Trent calls No Mow May “a baby step to get people looking at their lawns in different ways. Turf grass does nothing for the environment — concrete is worse — but turf is outdated.”

Trent said lawns have replaced about 40 million acres of natural habitat across the U.S. and that lawn maintenance has led to more pesticides and herbicides getting into the ecosystem, which damages pollinators and other species.

Homeowners, she said, can save time and money by not fertilizing or mowing every week — and by holding off on spring cleanup of leaves and other plant debris.

“Fireflies overwinter in leaf litter, for example.
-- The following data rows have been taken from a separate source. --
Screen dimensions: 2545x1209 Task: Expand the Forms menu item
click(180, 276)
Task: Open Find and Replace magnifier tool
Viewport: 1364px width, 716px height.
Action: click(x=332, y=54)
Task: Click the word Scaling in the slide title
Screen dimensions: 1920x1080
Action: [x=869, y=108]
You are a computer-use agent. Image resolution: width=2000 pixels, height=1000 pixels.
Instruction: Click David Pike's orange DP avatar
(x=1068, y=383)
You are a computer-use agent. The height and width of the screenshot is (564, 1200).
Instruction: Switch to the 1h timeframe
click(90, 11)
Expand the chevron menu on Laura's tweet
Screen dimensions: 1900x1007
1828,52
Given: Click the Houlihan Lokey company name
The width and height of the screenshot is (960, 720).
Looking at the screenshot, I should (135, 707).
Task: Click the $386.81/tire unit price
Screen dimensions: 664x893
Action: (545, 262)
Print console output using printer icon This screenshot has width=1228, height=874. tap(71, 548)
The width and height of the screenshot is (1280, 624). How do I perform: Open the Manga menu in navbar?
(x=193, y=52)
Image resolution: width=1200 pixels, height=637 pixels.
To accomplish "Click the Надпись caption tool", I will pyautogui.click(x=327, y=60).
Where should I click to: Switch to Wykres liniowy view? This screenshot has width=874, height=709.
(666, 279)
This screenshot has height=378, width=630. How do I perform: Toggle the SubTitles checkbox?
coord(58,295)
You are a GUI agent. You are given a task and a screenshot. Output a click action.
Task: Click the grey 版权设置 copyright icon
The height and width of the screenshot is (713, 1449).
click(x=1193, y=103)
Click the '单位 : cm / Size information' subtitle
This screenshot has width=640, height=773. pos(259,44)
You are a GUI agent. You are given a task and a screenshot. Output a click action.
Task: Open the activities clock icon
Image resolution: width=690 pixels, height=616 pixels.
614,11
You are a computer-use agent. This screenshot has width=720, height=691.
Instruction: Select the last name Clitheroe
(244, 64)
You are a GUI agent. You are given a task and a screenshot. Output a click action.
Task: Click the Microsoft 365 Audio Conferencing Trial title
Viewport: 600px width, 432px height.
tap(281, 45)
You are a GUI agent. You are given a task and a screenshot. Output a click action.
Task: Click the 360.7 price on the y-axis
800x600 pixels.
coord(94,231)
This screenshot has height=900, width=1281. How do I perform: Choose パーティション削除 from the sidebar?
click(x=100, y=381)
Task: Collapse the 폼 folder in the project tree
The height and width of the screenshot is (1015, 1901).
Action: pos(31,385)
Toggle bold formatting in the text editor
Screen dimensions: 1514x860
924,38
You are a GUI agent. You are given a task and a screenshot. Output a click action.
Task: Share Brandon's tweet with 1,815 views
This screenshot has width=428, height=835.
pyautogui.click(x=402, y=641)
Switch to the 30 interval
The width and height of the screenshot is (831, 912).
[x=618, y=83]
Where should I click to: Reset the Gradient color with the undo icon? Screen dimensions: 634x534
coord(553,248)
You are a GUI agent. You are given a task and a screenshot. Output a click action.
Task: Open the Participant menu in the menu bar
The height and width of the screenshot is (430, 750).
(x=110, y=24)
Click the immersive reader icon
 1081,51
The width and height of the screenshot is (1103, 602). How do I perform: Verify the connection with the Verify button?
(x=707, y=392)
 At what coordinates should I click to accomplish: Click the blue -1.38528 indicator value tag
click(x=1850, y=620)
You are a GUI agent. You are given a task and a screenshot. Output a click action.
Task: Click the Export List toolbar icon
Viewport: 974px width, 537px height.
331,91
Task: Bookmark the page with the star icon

Those leaves are little blankets for the chrysalides,” she said.

She recently testified in Lansing to amend House Bill 4857 removing milkweed of any species from the state’s noxious weed list.

“Natural plants are a gift that keeps giving. Some reproduce by their own seeds and support hundreds of kinds of pollinators,” she said.

Black-eyed Susans, Coreopsis, New England asters and spice bushes each support various pollinators, but an oak tree can support hundreds of species, she said.

Beekeeper Melinte encourages people to buy a “pollinating mix” of flower seeds to support bees throughout Michigan’s spring, summer and fall season.

Fox has a table at Royal Oak’s farmers market, to sell No Mow May signs and talk about gardening.

One way people can help the environment is by planting a tree, she said — but not a Bradford pear tree.

“It’s an invasive species and doesn’t help pollinators,” she said. “Other trees provide pollen and nectar, by far pollinators’ biggest food source.”

Michigan State University Extension has a free online class called Pollinator Champions at pollinators.msu.edu/programs/pollinator-champions/index.aspx.